1998: Economic Growth of East Asia—Will It Last in the 21st Century?

The timely theme is discussed in terms of growth potential, financial sectors and regional cooperation.

Kiyoshi ABE (Chiba University) analyzes the cause of the East Asian Crisis triggered by the Thai Baht devaluation in July 1997, and refers to six structural problems common to Southeast and East Asia: high-exchange economy, weak inter-industry linkage, institutional mismatch, global standard, weak intra-Asia cooperation and lacking self-help. A revival of the East Asian Miracle will remain very difficult. Its total factor productivity will remain low in the near future.

Sahoko KAJI (Keio University) argues that capital-account liberalization and financial globalization enforce structural convergence. Global standard emerges in a system where people from different nations mingle and do business without risking financial ruin. One of the unintended consequences of capital-account liberalization is the structural convergence to the global standard.
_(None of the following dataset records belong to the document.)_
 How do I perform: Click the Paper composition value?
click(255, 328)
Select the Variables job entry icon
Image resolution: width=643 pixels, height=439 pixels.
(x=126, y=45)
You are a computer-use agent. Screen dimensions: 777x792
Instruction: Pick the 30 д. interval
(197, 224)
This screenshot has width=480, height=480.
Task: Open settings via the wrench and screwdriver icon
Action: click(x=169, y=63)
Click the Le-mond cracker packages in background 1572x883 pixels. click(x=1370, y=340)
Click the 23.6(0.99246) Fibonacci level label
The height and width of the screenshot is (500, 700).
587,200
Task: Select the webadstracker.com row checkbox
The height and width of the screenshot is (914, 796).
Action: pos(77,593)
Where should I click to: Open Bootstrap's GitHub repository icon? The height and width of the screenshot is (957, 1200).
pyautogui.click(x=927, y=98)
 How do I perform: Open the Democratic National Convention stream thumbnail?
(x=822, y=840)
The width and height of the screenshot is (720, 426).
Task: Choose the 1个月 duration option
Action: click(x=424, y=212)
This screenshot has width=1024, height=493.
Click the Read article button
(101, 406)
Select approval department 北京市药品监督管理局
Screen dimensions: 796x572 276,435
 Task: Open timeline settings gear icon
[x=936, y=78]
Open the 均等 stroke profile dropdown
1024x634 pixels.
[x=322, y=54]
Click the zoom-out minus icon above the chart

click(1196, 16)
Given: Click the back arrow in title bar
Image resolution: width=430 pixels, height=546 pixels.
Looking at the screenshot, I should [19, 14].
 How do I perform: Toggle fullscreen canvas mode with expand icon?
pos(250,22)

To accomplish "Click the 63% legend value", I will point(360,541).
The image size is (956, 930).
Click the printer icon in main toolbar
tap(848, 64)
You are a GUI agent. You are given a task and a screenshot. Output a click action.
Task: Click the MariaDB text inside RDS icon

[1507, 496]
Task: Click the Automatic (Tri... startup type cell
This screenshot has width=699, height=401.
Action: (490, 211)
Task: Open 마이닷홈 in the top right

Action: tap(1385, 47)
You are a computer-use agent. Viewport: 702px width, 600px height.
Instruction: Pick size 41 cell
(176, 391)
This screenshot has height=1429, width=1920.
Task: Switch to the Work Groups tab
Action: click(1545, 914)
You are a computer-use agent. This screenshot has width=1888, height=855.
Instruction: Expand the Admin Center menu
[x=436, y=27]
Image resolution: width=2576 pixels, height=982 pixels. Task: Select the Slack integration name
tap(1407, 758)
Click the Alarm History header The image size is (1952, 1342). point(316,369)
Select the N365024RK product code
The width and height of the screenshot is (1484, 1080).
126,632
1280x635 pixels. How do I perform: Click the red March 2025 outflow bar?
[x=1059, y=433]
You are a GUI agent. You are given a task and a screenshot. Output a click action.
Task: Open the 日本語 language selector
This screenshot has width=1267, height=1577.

Resisting the structural change with financial sectors widely open is not only fruitless but also detrimental.

Fumio YOSHINO(Takushoku University)points out that the past high growth of Southeast Asia has been due to the MNC supply network as well as Chinese network, rather than a success of the ASEAN. Weak is the contribution of the ASEAN to the economic growth. Southeast Asian economies depend so much on the MNCs and the Chinese power. The self-help power is still so weak. The role of Japan is crucially important.

There were three papers on Japan-Korea Relations presented by Chuk Kyo Kim (Hanyang U.) & Jong Wook Won(Institute for Health & Social Affairs), Dong Cheon Shin & Young-Sun Lee(both Yonsei University), and Yong Jin Kim (Dongduk Women’s Univ.) & Jong-Wha Lee(Korea University).

A special lecture was also held on East Asian Crisis (Some Limits to Liberalization of Global Markets), with Lawrence R. Klein, University of Pennsylvania as Main Speaker.